Supplied passage Block Start

Bill would give AG power to hire private lawyer, sue for military-related contamination
By KUAM News
Sen. Therese Terlaje has introduced Bill 163
, which would strengthen protections for Guam's environment and cultural and historic properties, according to Terlaje's office.
Bill 163 would allow the Attorney General's office to hire a private lawyer for the purpose of litigation "on behalf of Guam" related to Agent Orange, PCB's, radiation and Superfund sites on island.
The measure would also allow the lawyer to pursue litigation for violations of the National Historic Preservation Act relative to Guam's cultural and historical properties, a release from Senator Terlaje said.
The lawyer would be hired on a contingency basis. According to the bill, the lawyer would be paid no more than 1/3 of any money recovered if a lawsuit is successful.

Supplied passage Block End
Entries provided Block Start

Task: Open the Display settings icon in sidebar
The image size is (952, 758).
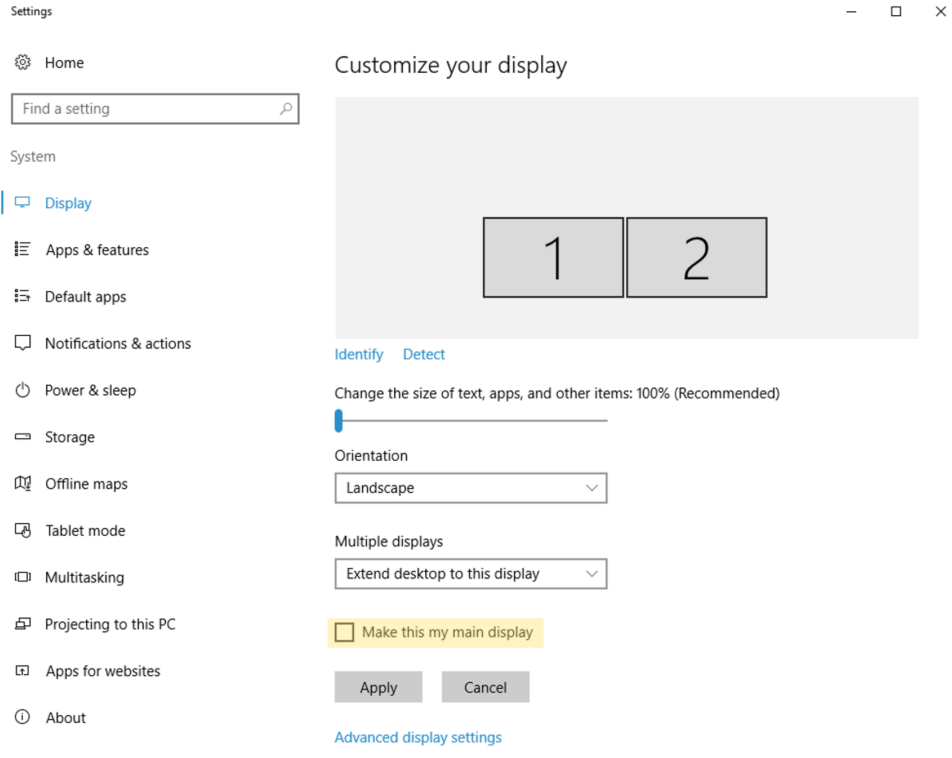Action: pyautogui.click(x=22, y=202)
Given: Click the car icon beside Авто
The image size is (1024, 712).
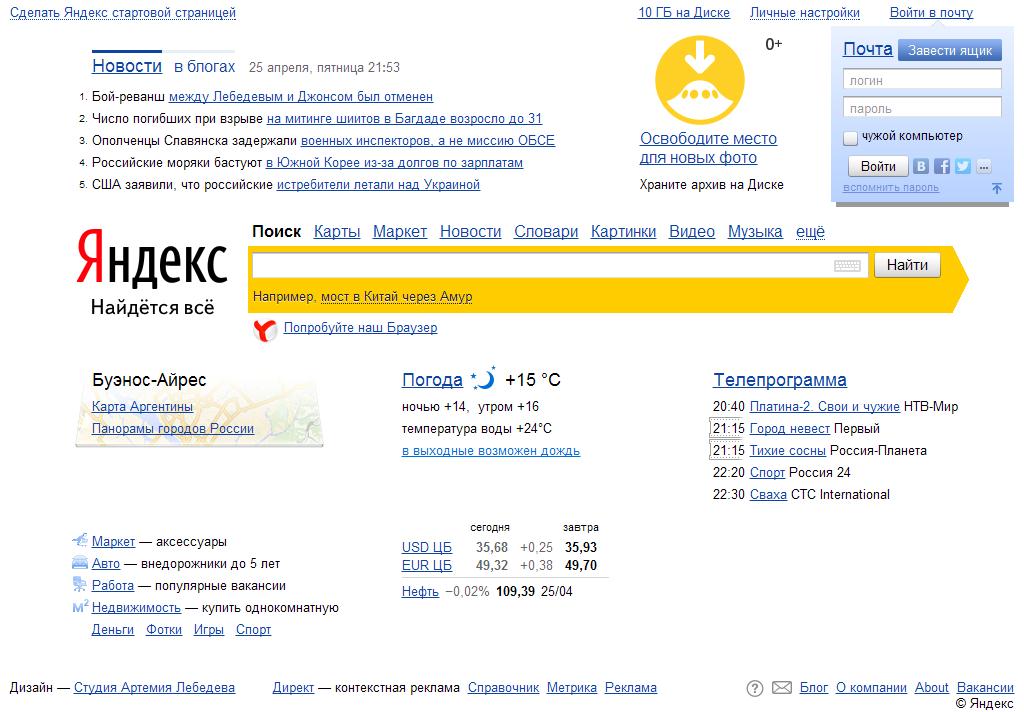Looking at the screenshot, I should (x=80, y=563).
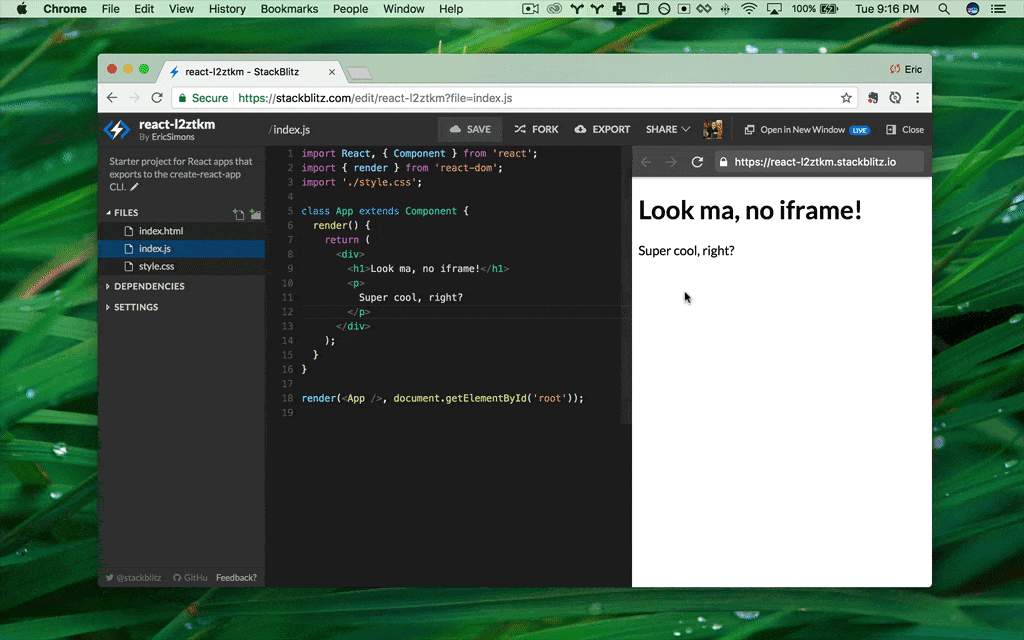Open the project in a new window
Viewport: 1024px width, 640px height.
800,129
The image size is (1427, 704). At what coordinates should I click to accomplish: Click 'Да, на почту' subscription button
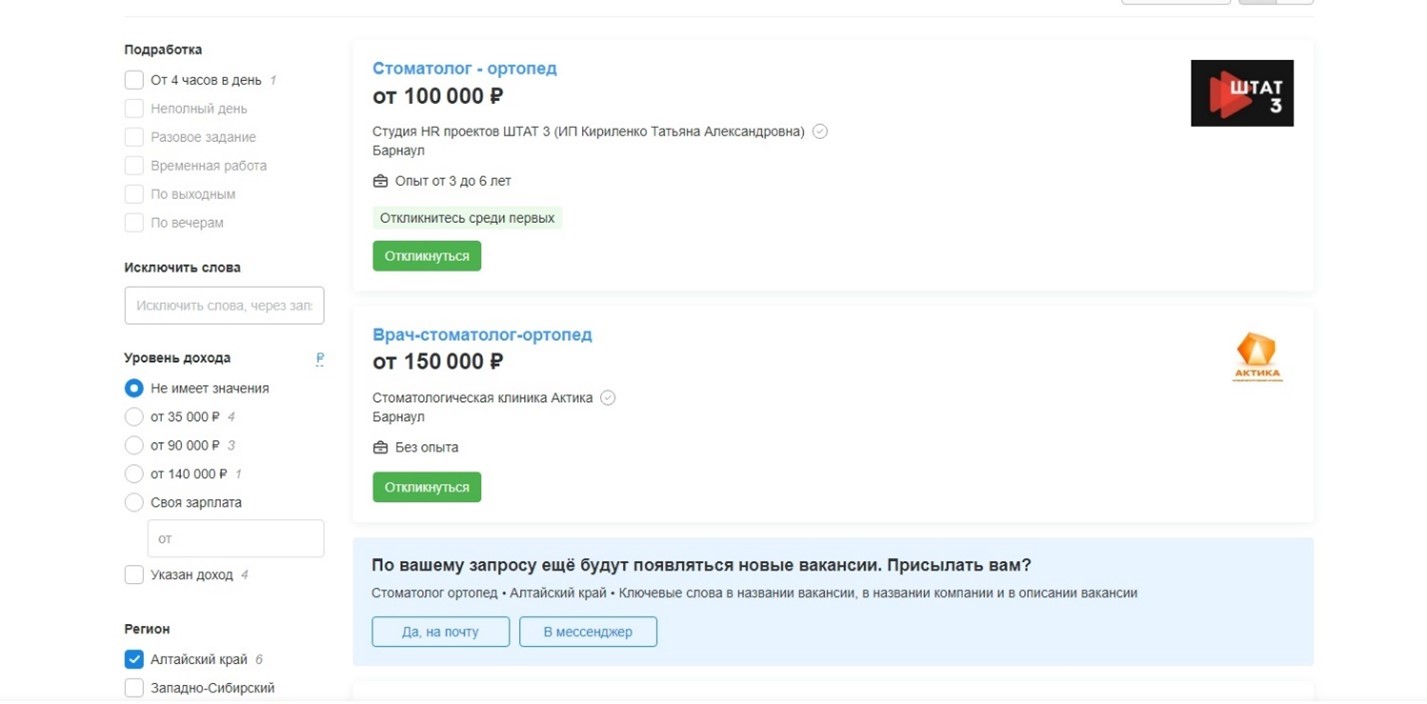440,632
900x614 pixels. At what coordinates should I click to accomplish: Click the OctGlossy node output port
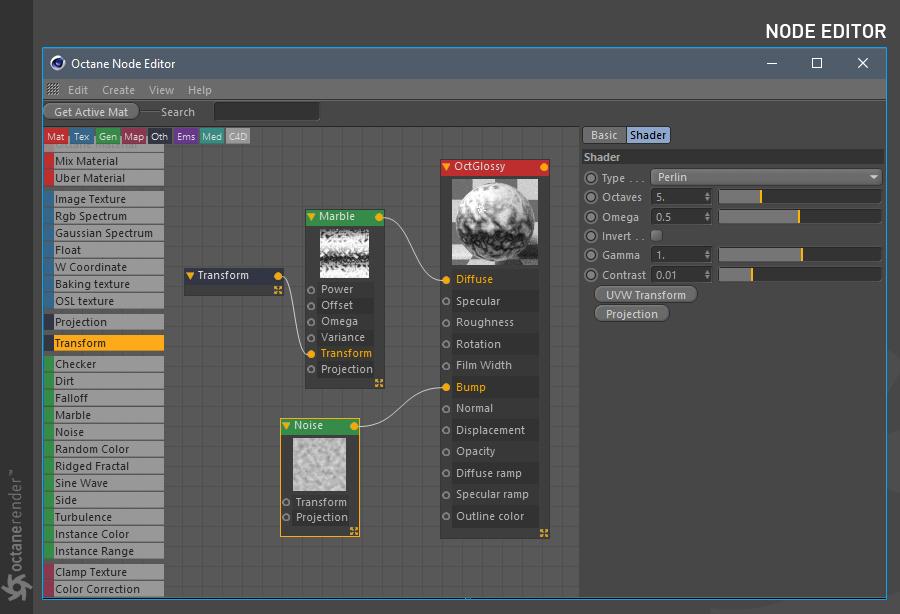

Entries provided Block End

According to the article about Bill 163, what is the most the private lawyer could be paid? Please answer in one sentence.

### Answer box
The lawyer would be paid no more than 1/3 of any money recovered if a lawsuit is successful.